# WRITTEN TASKS
1 – Please copy the three rows word for word, with the picture lines left out.
2 – Go on with the abstract on detectability, starting right after its last sentence.

Abstract

Detectability is a basic property of dynamic systems: when it holds an observer can use the current and past values of the observed output signal produced by a system to reconstruct its current state. In this paper, we consider properties of this type in the framework of discrete-event systems modeled by labeled Petri nets and finite automata. We first study weak approximate detectability. This property implies that there exists an infinite observed output sequence of the system such that each prefix of the output sequence with length greater than a given value allows an observer to determine if the current state belongs to a given set. We prove that the problem of verifying this property is undecidable for labeled Petri nets, and PSPACE-complete for finite automata. We also consider one new concept called eventual strong detectability. The new property implies that for each possible infinite observed output sequence, there exists a value such that each prefix of the output sequence with length greater than that value allows reconstructing the current state. We prove that for labeled Petri nets, the problem of verifying eventual strong detectability is decidable and EXPSPACE-hard, where the decidability result holds under a mild promptness assumption. For finite automata, we give a polynomial-time verification algorithm for the property. In addition, we prove that strong detectability is strictly stronger than eventual strong detectability for labeled Petri nets and even for deterministic finite automata.

# DATASET EXTRACT
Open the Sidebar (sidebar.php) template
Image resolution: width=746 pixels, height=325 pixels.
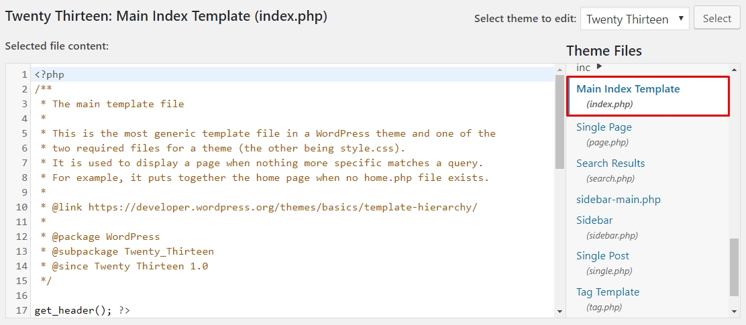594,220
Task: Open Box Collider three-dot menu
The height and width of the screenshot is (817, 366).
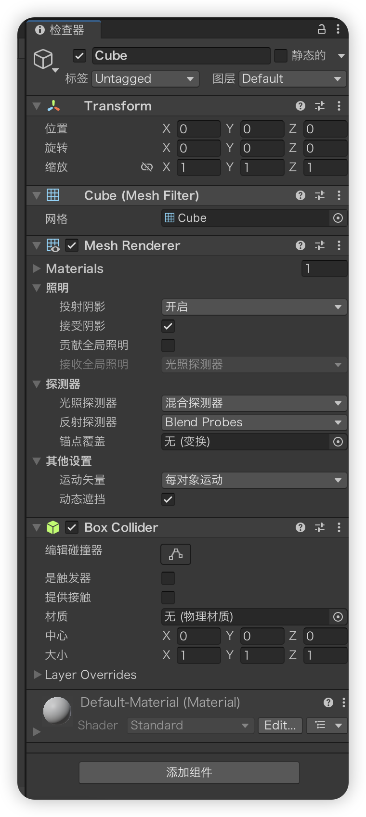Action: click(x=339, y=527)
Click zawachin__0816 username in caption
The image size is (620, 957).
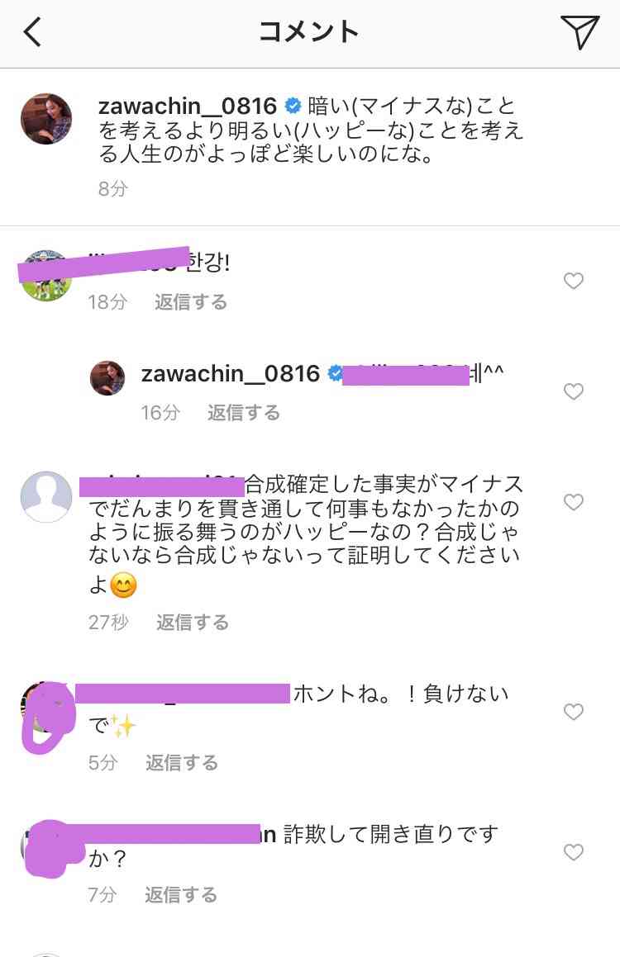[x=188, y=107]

# EXPECTED ANSWERS
1 –
Open the Sidebar (sidebar.php) template
Image resolution: width=746 pixels, height=325 pixels.
594,220
Task: Open Box Collider three-dot menu
The height and width of the screenshot is (817, 366).
Action: click(x=339, y=527)
Click zawachin__0816 username in caption
The image size is (620, 957).
[x=188, y=107]

2 –
Highlights

  • Detectability is a basic property of dynamic systems: when it holds an observer can use the current and past values of the observed output signal produced by a system to reconstruct its current state (Giua and Seatzu 2002; Shu et al 2007; Shu and Lin 2011, 2013a; Fornasini and Valcher 2013; Xu and Hong 2013; Zhang et al 2016; Ru and Hadjicostis 2010; Yin and Lafortune 2017b; Masopust 2018; Keroglou and Hadjicostis 2015; Sasi and Lin 2018)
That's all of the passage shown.